- [Supplied records]
--- START ---

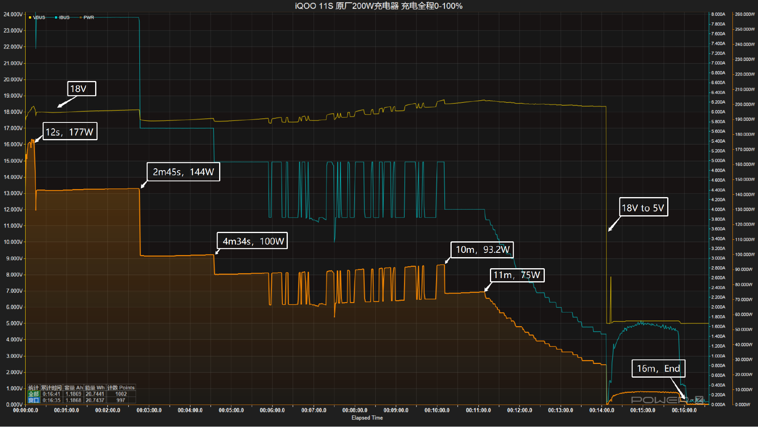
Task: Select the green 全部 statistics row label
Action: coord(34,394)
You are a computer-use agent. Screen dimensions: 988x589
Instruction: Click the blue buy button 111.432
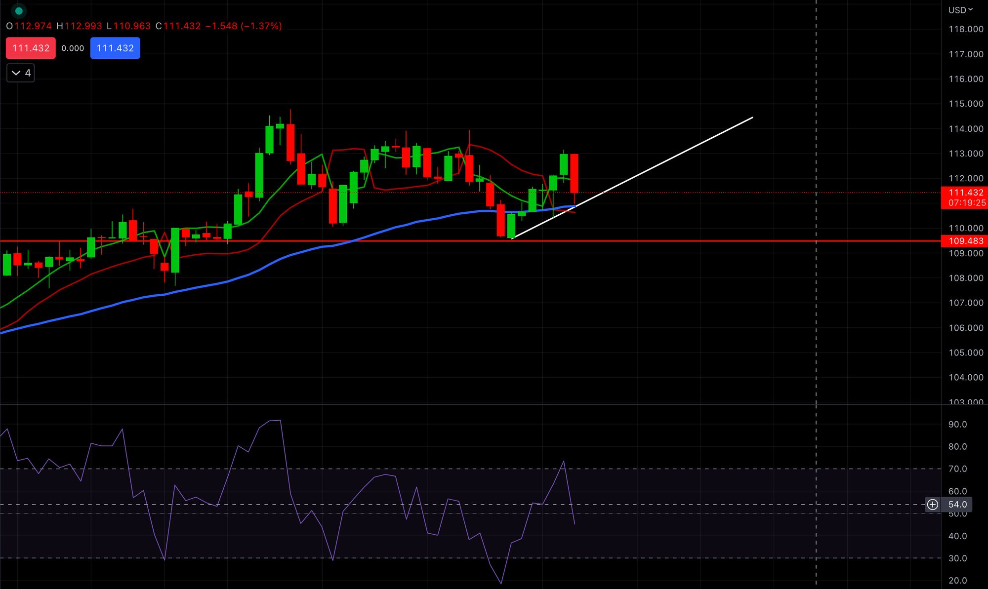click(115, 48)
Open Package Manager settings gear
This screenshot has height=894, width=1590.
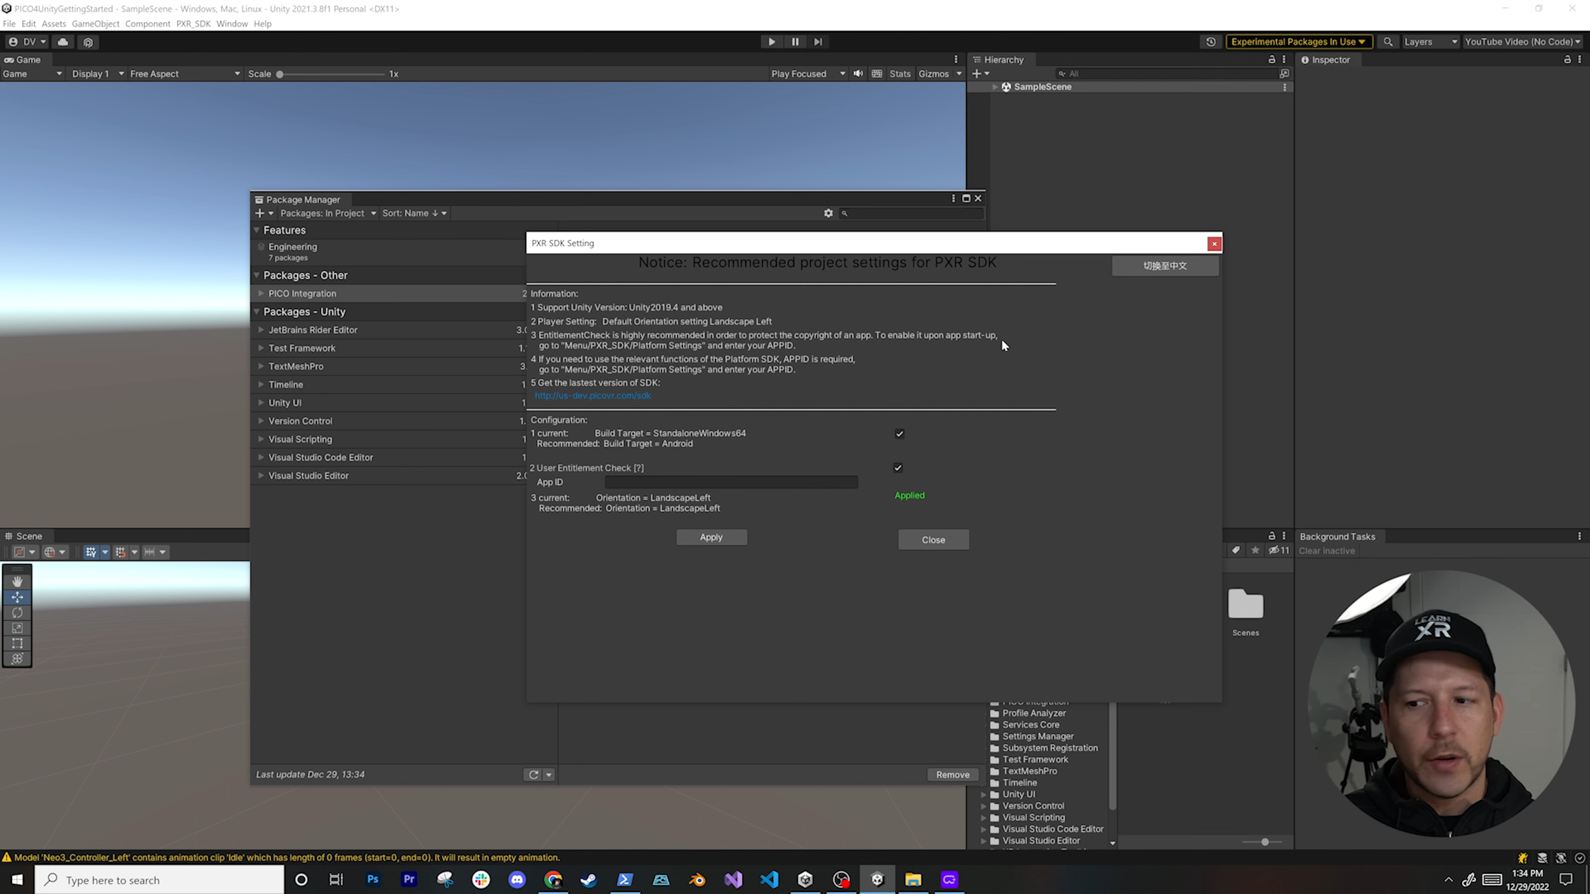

--- END ---

- [Problem statement]
Leave every picture out and write out exactly the lines from the line with "You are a computer-use" through the last line of the material.

- [Answer for this exercise]
You are a computer-use agent. Screen dimensions: 988x589
Instruction: Click the blue buy button 111.432
click(115, 48)
Open Package Manager settings gear
This screenshot has height=894, width=1590.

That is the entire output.